The era of do-it-yourself supply chain integration - its costs, its risks and its drain on your IT resources - is coming to an end. Help has arrived
Nine months. That's how long it typically took Agere Systems' IT staff to set up an electronic trading connection to a major supplier or customer.
Nine months for each and every one.
"We did every bit of integration ourselves, and every supplier's connection had to be different," says Chris Morris, the director of IT infrastructure and operations at the semiconductor maker.

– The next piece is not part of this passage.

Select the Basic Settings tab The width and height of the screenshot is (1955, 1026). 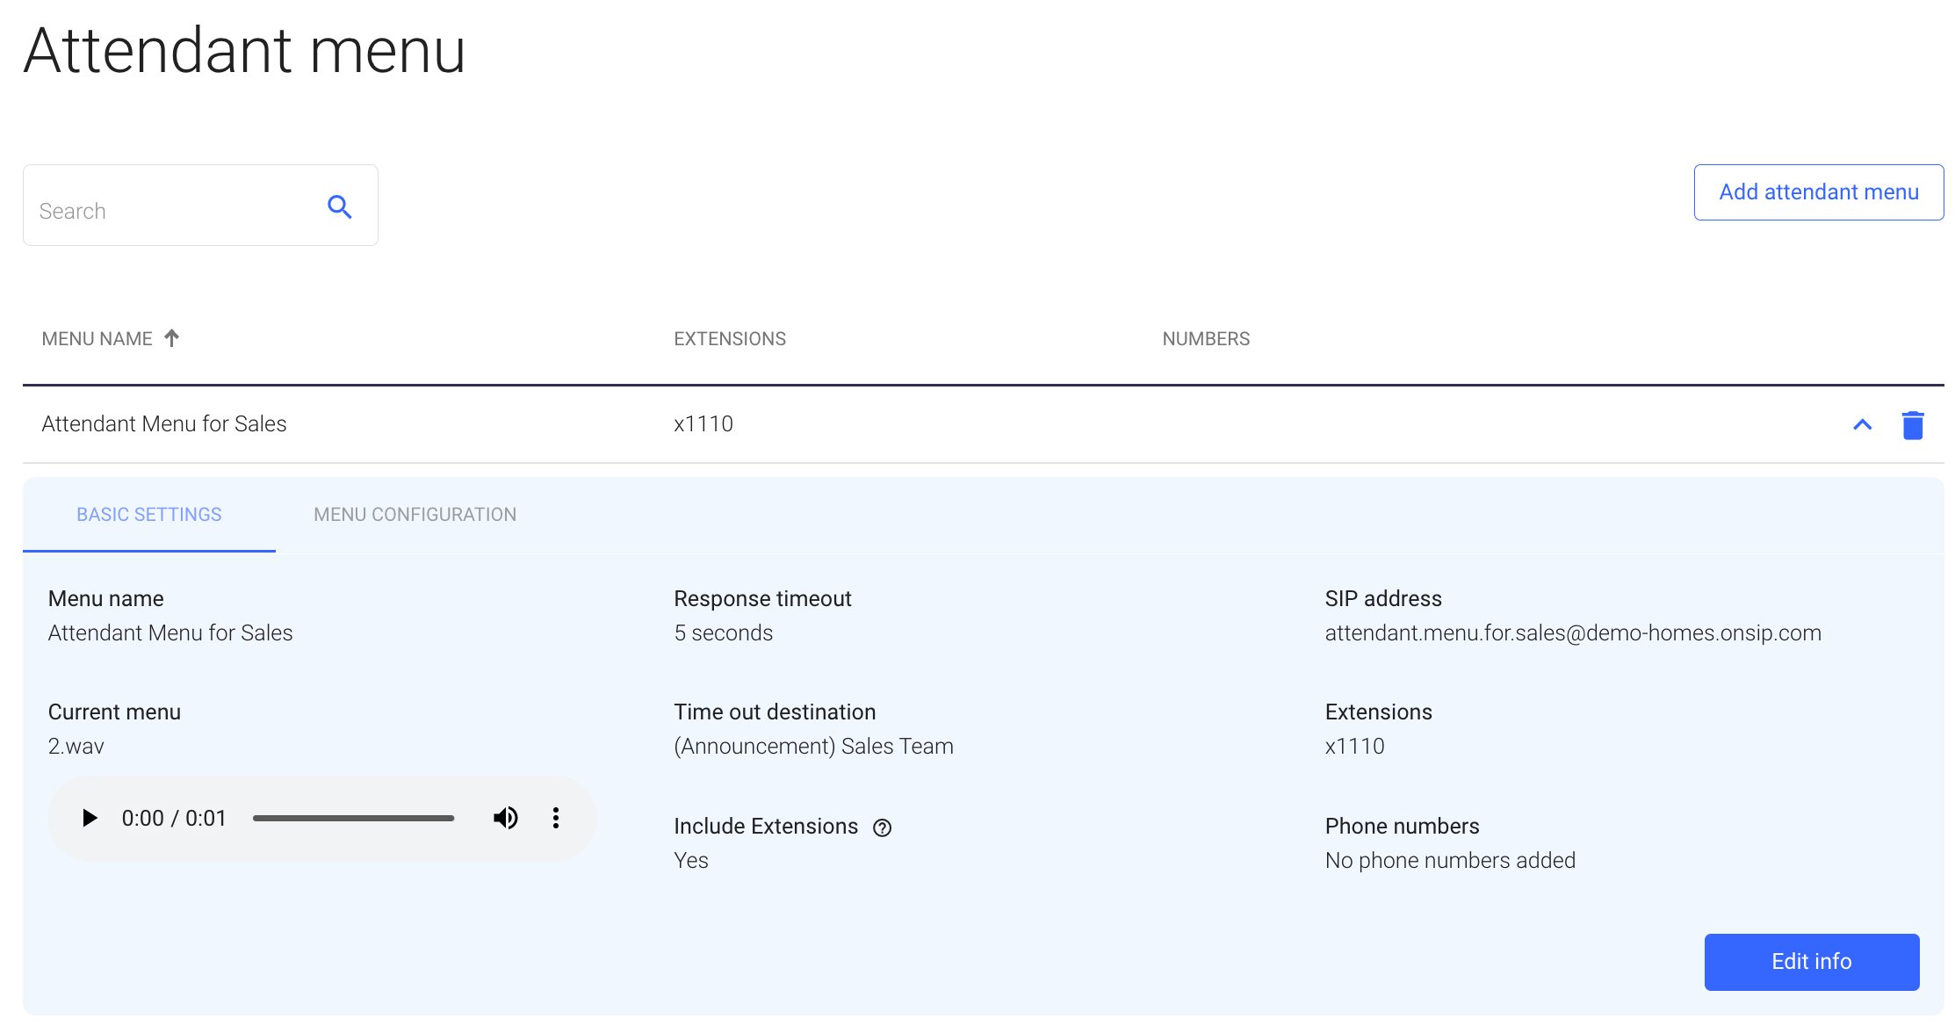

Worse, those connections - whether via e-mail, the Web or more complex linkages like electronic data interchange (EDI) or the high-tech industry's own electronic lingua franca, RosettaNet - were all supported by different and ultimately inefficient processes inside Agere. Procurement staffers had to chase down orders via phone, fax or e-mail, and manually key in EDI data into Agere's Oracle ERP system. And Oracle could do little to help. Morris says Oracle's supply chain tool had neither the external-facing, automated service capabilities nor the reporting, metrics and error-handling features that Agere wanted and Morris felt the company needed.
There had to be a better way to make the connections.
The Trail of Broken Links
Morris, of course, isn't alone. Plenty of today's supply chains are slowed and even crippled by entrenched manual processes and disconnected enterprise systems. Right now, says Noha Tohamy, a supply chain and pricing solutions analyst at Forrester Research, "there's no significant integration between manufacturers and their suppliers' and customers' enterprise systems". Supporting her claim, more than 60 percent of companies responding to an April 2006 Aberdeen Group survey described their current supply chain processes as manual, spreadsheet-intensive, only partially automated and dependent upon different software systems within their own companies.
In short, the current state of the supply chain is not too good.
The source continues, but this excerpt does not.